> **EXERCISE REQUIREMENTS**:
Which lines in the records below contain the word "text"? Copy each one.
Segment Start: STUDY MATERIAL
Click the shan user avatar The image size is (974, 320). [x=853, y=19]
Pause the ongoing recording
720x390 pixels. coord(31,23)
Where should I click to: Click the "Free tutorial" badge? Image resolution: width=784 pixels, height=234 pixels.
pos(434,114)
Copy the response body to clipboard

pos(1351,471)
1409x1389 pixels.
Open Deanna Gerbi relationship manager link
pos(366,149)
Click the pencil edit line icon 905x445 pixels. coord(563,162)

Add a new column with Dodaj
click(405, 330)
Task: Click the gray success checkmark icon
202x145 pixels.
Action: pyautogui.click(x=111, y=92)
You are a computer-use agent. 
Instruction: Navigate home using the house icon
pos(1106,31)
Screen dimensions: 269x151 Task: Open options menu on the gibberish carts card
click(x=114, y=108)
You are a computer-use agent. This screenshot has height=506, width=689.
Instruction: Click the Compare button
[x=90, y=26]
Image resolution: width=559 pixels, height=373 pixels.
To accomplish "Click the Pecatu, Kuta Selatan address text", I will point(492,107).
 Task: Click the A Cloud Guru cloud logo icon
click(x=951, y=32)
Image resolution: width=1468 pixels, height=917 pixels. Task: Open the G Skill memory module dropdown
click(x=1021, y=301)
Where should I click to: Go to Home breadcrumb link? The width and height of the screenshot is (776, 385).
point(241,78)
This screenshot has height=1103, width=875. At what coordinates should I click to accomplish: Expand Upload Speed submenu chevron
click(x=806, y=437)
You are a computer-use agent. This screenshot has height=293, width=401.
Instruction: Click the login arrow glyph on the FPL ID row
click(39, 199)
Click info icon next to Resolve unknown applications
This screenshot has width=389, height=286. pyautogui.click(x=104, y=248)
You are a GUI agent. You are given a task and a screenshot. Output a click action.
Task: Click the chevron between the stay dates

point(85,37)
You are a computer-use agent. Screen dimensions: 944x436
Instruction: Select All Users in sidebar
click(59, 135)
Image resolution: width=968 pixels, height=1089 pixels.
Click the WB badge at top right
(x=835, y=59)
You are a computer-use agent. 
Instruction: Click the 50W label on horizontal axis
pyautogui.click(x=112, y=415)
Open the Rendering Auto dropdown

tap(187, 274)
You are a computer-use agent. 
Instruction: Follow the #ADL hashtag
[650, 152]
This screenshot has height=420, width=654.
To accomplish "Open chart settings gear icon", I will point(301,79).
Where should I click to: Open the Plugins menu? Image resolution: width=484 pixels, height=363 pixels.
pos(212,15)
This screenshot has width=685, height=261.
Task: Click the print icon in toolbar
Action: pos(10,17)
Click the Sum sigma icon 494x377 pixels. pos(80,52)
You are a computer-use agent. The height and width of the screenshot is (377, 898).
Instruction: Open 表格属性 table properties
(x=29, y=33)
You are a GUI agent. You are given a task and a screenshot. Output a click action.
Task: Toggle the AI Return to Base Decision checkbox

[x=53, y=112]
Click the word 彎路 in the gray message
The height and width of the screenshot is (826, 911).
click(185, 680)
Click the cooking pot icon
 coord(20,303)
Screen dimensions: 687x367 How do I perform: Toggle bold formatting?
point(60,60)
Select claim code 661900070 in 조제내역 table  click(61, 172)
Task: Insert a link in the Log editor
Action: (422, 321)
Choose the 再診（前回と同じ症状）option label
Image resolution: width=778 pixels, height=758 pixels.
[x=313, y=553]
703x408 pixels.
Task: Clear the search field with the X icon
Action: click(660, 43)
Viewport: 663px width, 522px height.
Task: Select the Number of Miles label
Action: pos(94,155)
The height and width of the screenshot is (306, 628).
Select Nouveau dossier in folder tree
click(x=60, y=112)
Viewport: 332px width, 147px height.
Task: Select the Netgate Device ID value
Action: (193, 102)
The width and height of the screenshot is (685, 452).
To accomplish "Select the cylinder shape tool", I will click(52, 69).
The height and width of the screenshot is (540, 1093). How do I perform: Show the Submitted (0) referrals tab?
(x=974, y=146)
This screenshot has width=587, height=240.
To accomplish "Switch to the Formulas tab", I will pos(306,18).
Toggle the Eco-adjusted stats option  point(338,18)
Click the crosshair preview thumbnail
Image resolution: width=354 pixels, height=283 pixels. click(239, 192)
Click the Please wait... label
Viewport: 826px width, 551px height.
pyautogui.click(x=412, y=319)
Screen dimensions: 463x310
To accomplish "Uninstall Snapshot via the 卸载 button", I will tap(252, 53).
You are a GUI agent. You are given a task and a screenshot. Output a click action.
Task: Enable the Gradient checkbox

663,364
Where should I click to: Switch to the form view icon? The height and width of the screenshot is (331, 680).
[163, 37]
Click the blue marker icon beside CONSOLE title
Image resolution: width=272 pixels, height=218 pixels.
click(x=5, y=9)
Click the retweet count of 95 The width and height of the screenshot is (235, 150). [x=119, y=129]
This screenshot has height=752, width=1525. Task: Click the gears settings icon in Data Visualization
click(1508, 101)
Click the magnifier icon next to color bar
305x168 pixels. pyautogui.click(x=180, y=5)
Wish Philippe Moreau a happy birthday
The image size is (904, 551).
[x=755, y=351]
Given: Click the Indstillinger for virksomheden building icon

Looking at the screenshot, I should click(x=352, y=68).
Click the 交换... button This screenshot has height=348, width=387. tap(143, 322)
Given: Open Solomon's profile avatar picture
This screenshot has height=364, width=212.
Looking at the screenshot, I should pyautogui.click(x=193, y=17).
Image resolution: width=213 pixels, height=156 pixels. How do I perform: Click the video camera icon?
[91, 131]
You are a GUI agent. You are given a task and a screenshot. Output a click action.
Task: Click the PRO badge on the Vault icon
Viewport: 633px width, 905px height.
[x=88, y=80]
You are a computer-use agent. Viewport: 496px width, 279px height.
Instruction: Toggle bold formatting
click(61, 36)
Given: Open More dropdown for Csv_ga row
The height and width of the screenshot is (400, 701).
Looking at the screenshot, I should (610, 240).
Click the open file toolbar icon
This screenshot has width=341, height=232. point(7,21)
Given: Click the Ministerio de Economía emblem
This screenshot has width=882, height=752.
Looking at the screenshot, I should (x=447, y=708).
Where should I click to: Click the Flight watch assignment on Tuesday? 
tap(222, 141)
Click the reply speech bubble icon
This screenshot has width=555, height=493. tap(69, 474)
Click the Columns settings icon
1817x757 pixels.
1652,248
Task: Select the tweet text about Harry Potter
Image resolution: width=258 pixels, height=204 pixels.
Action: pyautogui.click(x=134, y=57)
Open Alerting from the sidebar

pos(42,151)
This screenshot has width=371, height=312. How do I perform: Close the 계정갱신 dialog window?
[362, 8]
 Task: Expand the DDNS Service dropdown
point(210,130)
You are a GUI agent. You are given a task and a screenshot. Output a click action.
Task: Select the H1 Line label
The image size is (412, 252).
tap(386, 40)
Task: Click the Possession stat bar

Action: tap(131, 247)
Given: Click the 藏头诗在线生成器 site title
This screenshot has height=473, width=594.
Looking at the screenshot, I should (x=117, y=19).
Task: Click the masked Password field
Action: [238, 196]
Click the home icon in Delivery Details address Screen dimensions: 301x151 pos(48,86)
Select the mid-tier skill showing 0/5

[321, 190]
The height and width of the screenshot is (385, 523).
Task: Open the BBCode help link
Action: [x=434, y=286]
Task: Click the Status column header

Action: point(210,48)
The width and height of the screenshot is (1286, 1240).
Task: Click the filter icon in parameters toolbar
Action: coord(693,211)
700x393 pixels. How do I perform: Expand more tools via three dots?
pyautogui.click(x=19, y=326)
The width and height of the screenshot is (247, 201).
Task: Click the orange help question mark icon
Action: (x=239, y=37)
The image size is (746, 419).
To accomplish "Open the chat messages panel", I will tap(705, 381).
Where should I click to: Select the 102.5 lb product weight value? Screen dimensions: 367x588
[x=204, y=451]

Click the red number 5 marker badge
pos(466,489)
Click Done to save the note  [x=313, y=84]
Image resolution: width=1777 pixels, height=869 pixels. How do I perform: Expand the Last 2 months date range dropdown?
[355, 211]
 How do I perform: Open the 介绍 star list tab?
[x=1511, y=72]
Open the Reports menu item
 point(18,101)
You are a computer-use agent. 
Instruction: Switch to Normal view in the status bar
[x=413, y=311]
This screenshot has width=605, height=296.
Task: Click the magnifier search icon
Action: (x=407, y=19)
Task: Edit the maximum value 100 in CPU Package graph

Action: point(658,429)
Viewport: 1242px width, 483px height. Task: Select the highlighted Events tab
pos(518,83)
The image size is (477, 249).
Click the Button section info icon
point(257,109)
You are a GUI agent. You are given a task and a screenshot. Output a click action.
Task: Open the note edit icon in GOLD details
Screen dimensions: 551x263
Segment End: STUDY MATERIAL
> **REPLY TO THE EXERCISE**:
To accomplish "Click the Pecatu, Kuta Selatan address text", I will point(492,107).
Task: Select the tweet text about Harry Potter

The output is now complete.